Da mir das erste Buch mit Geschichten um Olive Kitteridge so gut gefallen hat, und gerade auch wirklich eine Zeit für diese Art von Lektüre ist, habe ich mir gleich das zweite Buch ausgeliehen. Und bin jetzt schon traurig, dass es vermutlich kein weiteres Buch mehr mit ihr geben wird.

This is a hell of a world we live in. […]
Such a simple statement, but it was completely true.
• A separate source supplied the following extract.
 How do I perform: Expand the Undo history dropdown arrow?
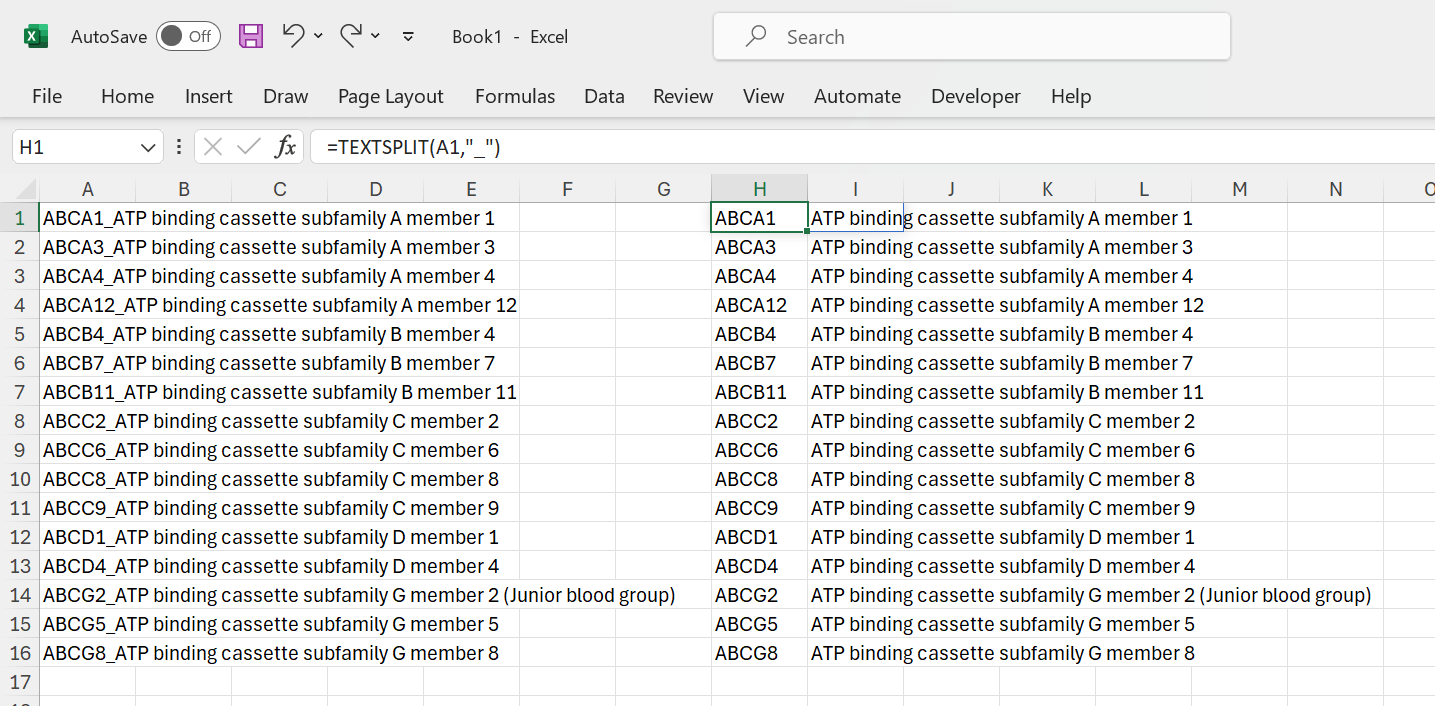coord(318,36)
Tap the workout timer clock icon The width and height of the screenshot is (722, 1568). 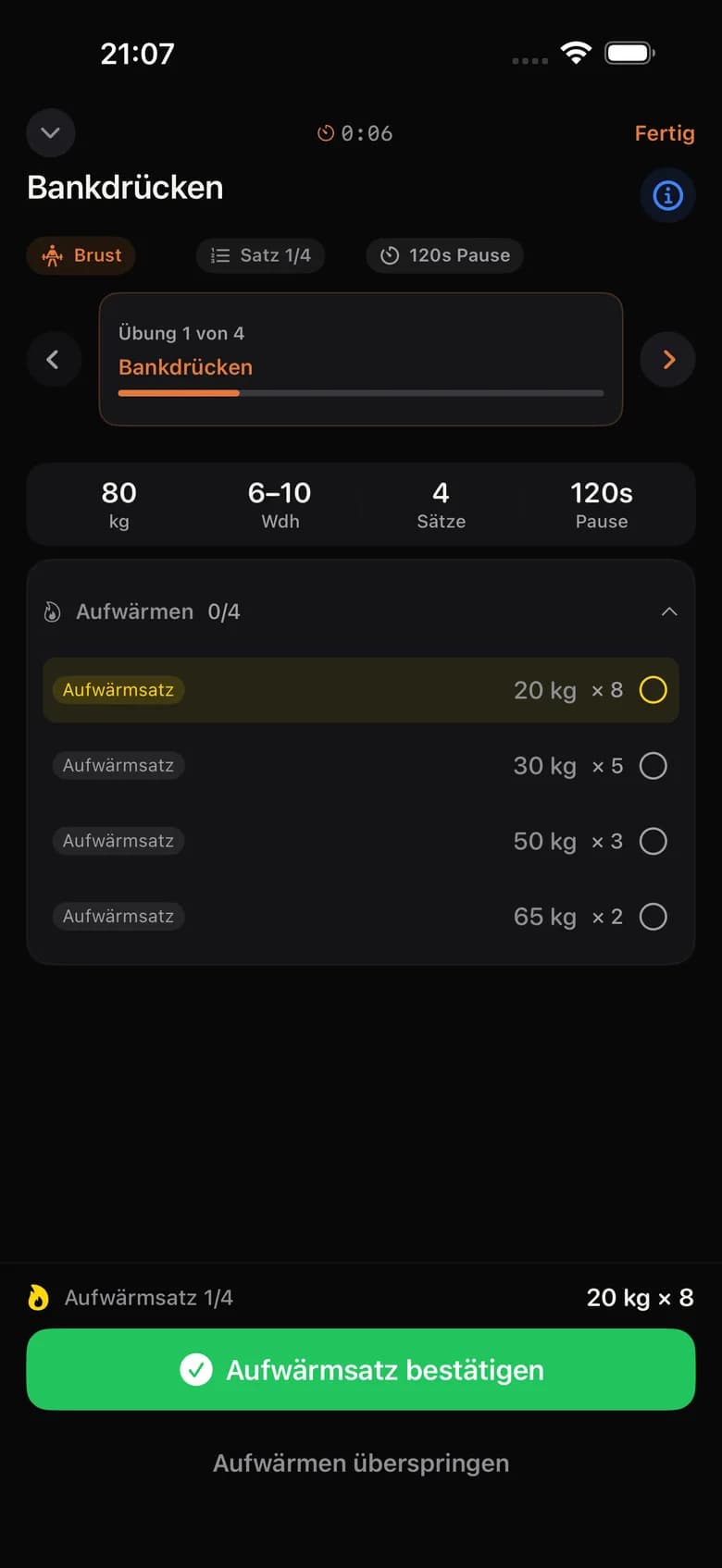[x=326, y=133]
Zu beschreiben, warum diese Geschichten so beruhigend auf mich wirken, ist mir schon beim ersten Buch nicht gut gelungen. Jetzt, wo sich die Leserin mit der Sprödigkeit und dem Unverständnis von Olive für bestimmte Lebenshaltungen und Werte akklimatisiert hat, kommt allerdings noch mehr zum Tragen, was sie eigentlich auszeichnet. Sie kann die wahre Traurigkeit in den Menschen, die sich in schwierigen Lebenssituationen befinden, wahrnehmen und bestätigen. Gleichzeitig ist ihr aber vollkommen unklar, was mit der Beziehung zu ihrem eigenen Sohn und seiner Familie nicht stimmt.
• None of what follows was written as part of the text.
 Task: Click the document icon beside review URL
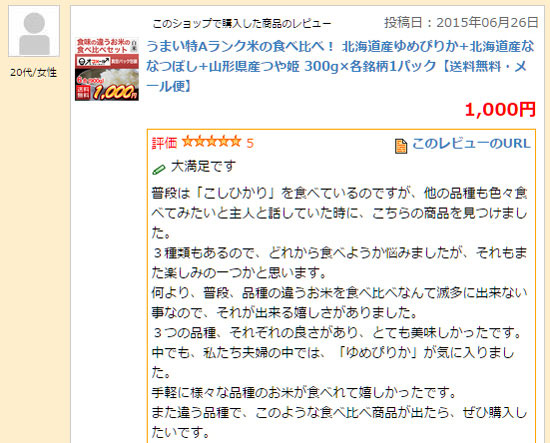pyautogui.click(x=401, y=146)
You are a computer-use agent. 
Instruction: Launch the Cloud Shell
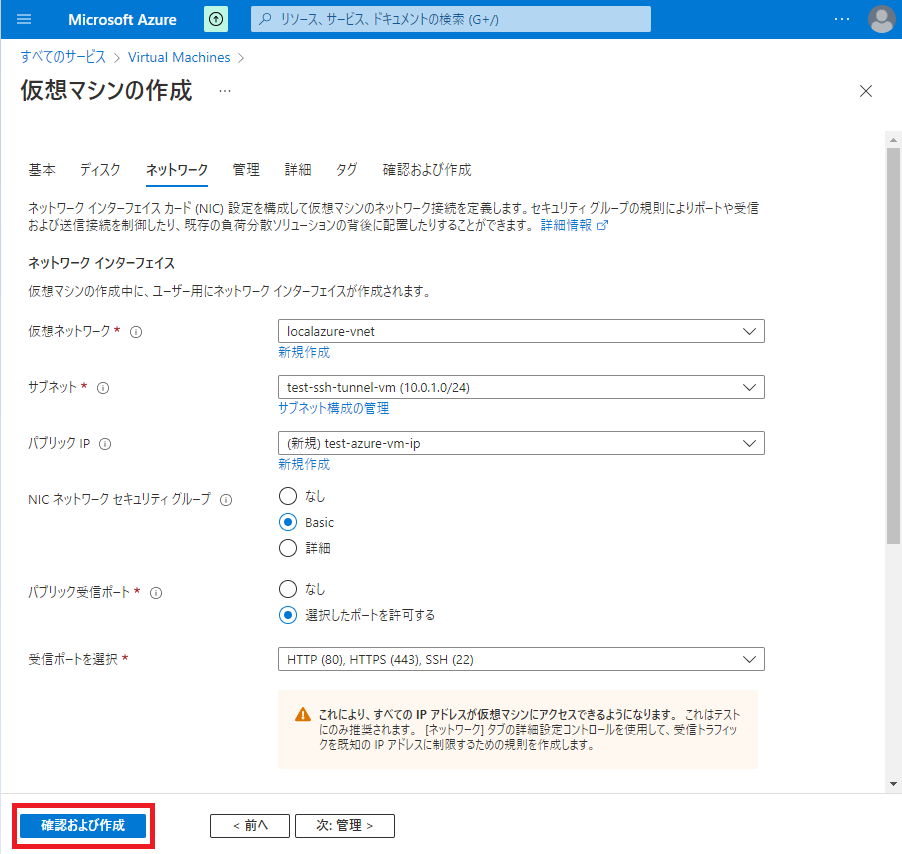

For a long time, Olive sat on the bed; she was just looking through the glass at the dark field. It seemed to her she had never before completely understood how far apart human experience was.

Am meisten berührt hat mich die Geschichte mit der Poetin Andrea. Olive führt mit ihr im Diner ein spontanes Gespräch über die Einsamkeit, hauptsächlich über Andreas einsames Leben aufgrund ihrer relativen Berühmtheit. Andrea veröffentlicht später ein Gedicht, das Olive zwar nicht beim Namen nennt, aber so deutlich beschreibt, dass es eindeutig ist, wer gemeint ist. In dem Gedicht schreibt Andrea Olive die gesamte Einsamkeit zu. In der Reflexion über dieses Gespräch (aus der auch das obige Zitat stammt) scheint Olive erst wirklich klar zu werden, wie unterschiedlich menschliche Empfindungen und Wahrnehmungen sein können. Sie lernt aus diesem Gespräch. In vieler Hinsicht steht Olive fest zu ihrer Meinung und lässt diese auch durch nichts und niemanden erschüttern. Aber dort, wo es um tief gehende menschliche Emotionen geht, dort kann sie und dort können wir alle immer noch etwas lernen.
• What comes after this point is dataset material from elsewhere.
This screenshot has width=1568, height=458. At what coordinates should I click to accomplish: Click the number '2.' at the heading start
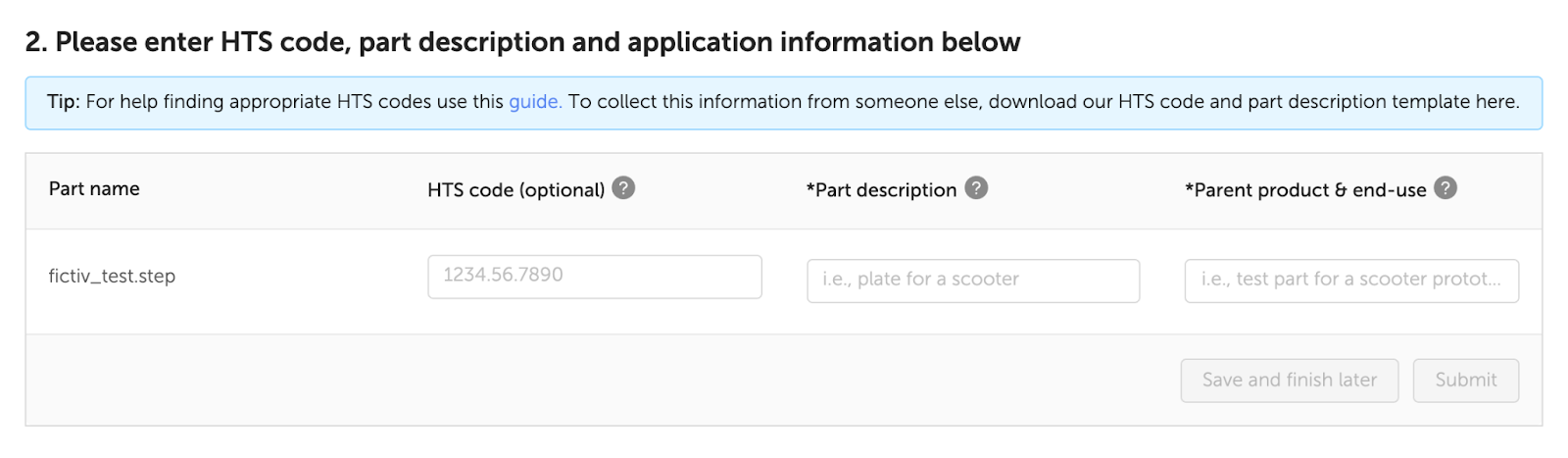click(x=36, y=42)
You all know who you are. If you just look at yourself and listen to yourself, you know exactly who you are. And don’t forget it.

In einer anderen Geschichte erzählt eine ehemalige Schülerin von Olive, wie ihnen die Lehrerin Mrs. Kitteridge damals den Rat gegeben hat, nur auf sich selbst zu hören. Wir wissen bereits, wer wir sind, wir müssen uns nur die Zeit nehmen, auf uns selbst zu hören und uns nicht ablenken lassen von den Erwartungen der Gesellschaft oder dem, was andere Menschen für oder von uns wollen. Ein wunderbarer Rat für junge Menschen, aber auch für ältere Semester, die sich ihres Weges nicht mehr sicher sind.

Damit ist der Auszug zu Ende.